- Entries shown -

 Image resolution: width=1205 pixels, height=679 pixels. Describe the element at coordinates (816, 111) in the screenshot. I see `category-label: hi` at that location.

---

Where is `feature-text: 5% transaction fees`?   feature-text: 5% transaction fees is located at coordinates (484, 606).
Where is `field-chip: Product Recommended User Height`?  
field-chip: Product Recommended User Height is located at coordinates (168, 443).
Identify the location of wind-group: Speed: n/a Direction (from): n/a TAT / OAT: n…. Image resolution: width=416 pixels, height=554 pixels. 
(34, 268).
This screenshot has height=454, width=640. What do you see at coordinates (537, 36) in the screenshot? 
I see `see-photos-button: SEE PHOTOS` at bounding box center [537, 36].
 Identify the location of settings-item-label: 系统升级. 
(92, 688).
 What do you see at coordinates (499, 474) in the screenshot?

- Task item -
Recast the records from the line containing "Identify the location of settings-item-label: 系统升级." through the line containing "What do you see at coordinates (499, 474)", inclusive, as a Markdown table with the columns Row and Line, numbering each row and omitting any blank lines.

- Output for this task -
| Row | Line |
|---|---|
| 1 |  Identify the location of settings-item-label: 系统升级.  |
| 2 | (92, 688). |
| 3 |  What do you see at coordinates (499, 474) in the screenshot? |